# can I go outside and come right back



## Extra Virgin Olive Oil

During a lecture or some discussion in a room, I'd like to say that I'll go outside for a while and come right back to the person who's in charge of the room. How can I say?

"Tulen takaisin heti." (?)

Or would it be OK to go without saying anything?


----------



## Gavril

_Saanko käydä (hetken) ulkona? Tulen heti takaisin.
_
If you use _hetken _in the first sentence (_Saanko käydä hetken ulkona_), you can omit the second sentence.

Unfortunately, I can't tell you whether this kind of request is considered polite in Finland, or whether it would be seen as unnecessary.


----------



## Grumpy Old Man

When I think back to the days when I attended Professor Päivö Oksala's lectures on Latin syntax in Helsinki University's lecture room Porthania I, I don't think it would have been appropriate to say anything should I for some reason have needed to excuse myself for a while.  That's because the room holds about 560 students.  If it's a small room, one of these would be fine:

_Anteeksi, poistun hetkeksi.
Palaan pian. / Tulen pian takaisin. 
_
I don't think the lecturer or the chairman would deny my request in any circumstances, and that's why I wouldn't actually ask for permission to leave at all because it would force him to reply — and consequently interrupt him.

Gavril's _käydä hetken_ doesn't sound good to my ear in this context, I just don't know why. Perhaps someone else has an explanation. The collocation is fine in many other contexts, such as ice hockey: _Pelaaja kävi hetken kuumana._ (Perhaps it's just my poor ear. I remember Hakro mentioning its deficiencies in another thread.)


----------



## Gavril

Hi GOM,

Just out of curiosity, is it the word _hetken _(as opposed to _hetkeksi_) that sounds incorrect, or the whole phrase _Käydä hetken/hetkeksi ulkona_?

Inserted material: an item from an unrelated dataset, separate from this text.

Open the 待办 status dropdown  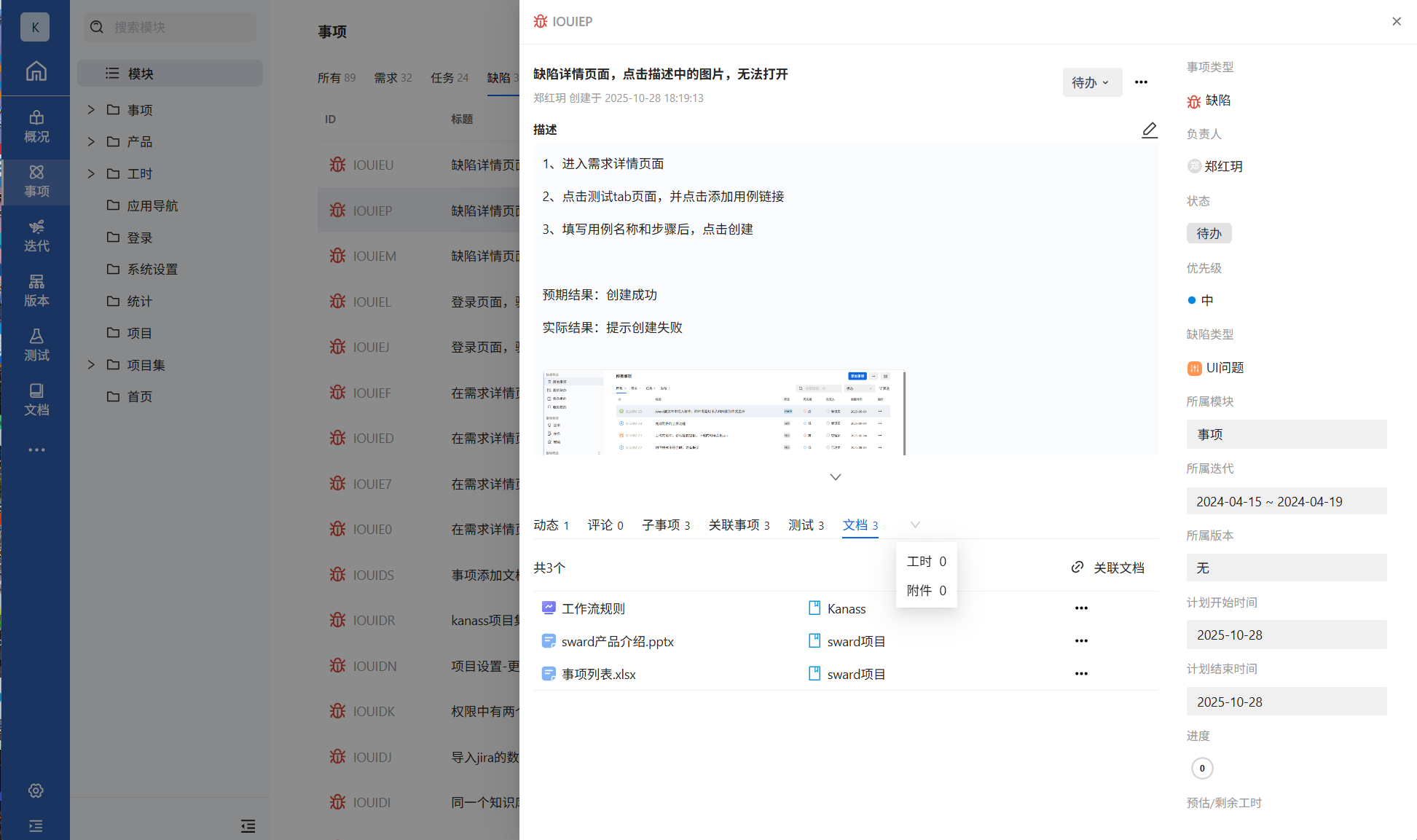click(1091, 82)
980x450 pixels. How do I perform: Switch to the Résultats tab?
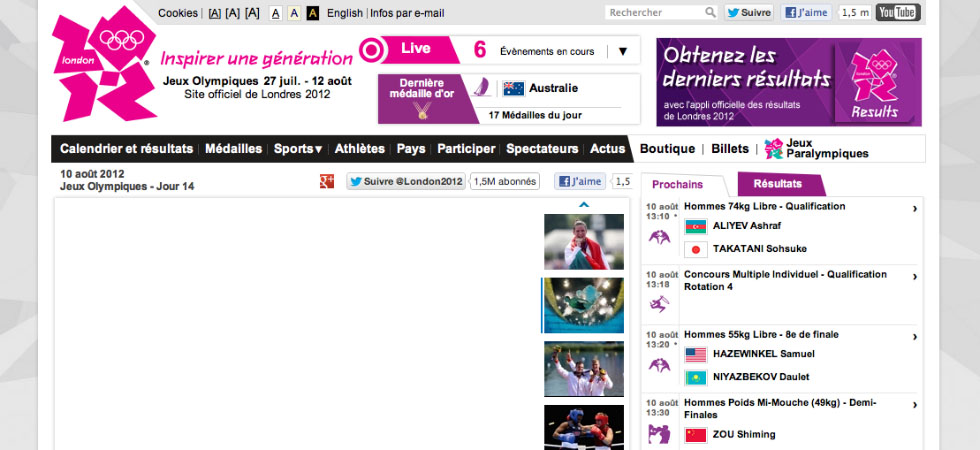778,184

Regardless, this has gotten me curious about the difference between _hetken_ and _hetkeksi_, so I decided to start a separate thread.


----------



## Grumpy Old Man

Gavril said:


> Hi GOM,
> 
> Just out of curiosity, is it the word _hetken _(as opposed to _hetkeksi_) that sounds incorrect, or the whole phrase _Käydä hetken/hetkeksi ulkona_?


_Saanko käydä hetkeksi ulkona?_ is better but I would avoid even that.  I don't know why.  _Saanko mennä hetkeksi ulos?_ sounds OK to me. _Ulos_ may of course mean that I'm going outdoors but context would make it clear that don't have that in mind.


----------